DATA PROVIDED:
--- START ---

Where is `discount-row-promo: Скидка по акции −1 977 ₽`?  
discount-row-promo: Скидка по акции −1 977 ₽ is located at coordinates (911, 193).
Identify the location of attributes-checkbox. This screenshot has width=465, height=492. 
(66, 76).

--- END ---
--- START ---

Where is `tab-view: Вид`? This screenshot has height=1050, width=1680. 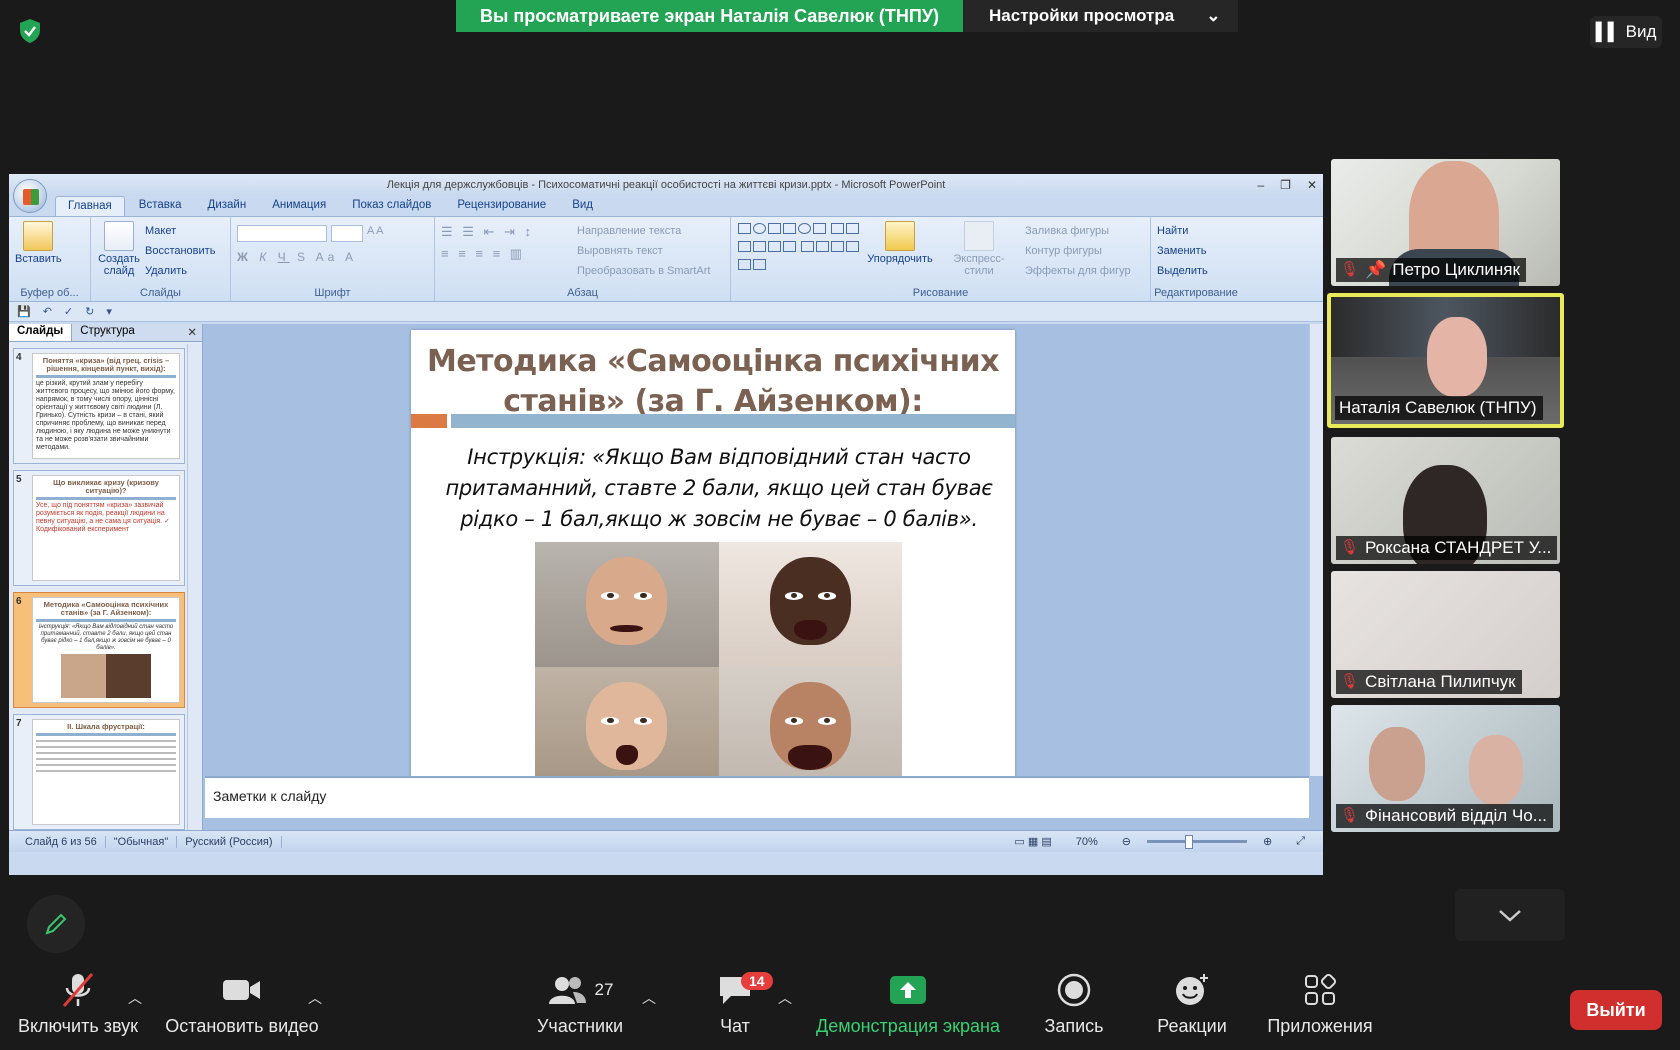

--- END ---

BRIEF:
Locate every line in the data above that contains the string "акции", and copy each of those lines in full.

OUTPUT OF THE EXERCISE:
Where is `discount-row-promo: Скидка по акции −1 977 ₽`?  
discount-row-promo: Скидка по акции −1 977 ₽ is located at coordinates (911, 193).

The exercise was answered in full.